* **PROBLEM TO WORK ON**
The first line of the data below and every line after it, through the one with "Image resolution: width=747", must be transcribed without change.

* **THE RECORDS**

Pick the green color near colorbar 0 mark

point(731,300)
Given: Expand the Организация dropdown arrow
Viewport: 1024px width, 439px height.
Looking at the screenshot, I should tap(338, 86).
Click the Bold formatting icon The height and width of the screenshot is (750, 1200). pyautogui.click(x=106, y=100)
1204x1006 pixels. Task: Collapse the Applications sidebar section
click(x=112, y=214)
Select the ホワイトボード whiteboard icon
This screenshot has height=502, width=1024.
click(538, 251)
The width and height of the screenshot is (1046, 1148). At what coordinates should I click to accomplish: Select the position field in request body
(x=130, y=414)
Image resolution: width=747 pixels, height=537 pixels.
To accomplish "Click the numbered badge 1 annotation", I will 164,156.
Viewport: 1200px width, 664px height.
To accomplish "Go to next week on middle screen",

* **SOLUTION FOR THIS EXERCISE**
Pick the green color near colorbar 0 mark

point(731,300)
Given: Expand the Организация dropdown arrow
Viewport: 1024px width, 439px height.
Looking at the screenshot, I should tap(338, 86).
Click the Bold formatting icon The height and width of the screenshot is (750, 1200). pyautogui.click(x=106, y=100)
1204x1006 pixels. Task: Collapse the Applications sidebar section
click(x=112, y=214)
Select the ホワイトボード whiteboard icon
This screenshot has height=502, width=1024.
click(538, 251)
The width and height of the screenshot is (1046, 1148). At what coordinates should I click to accomplish: Select the position field in request body
(x=130, y=414)
Image resolution: width=747 pixels, height=537 pixels.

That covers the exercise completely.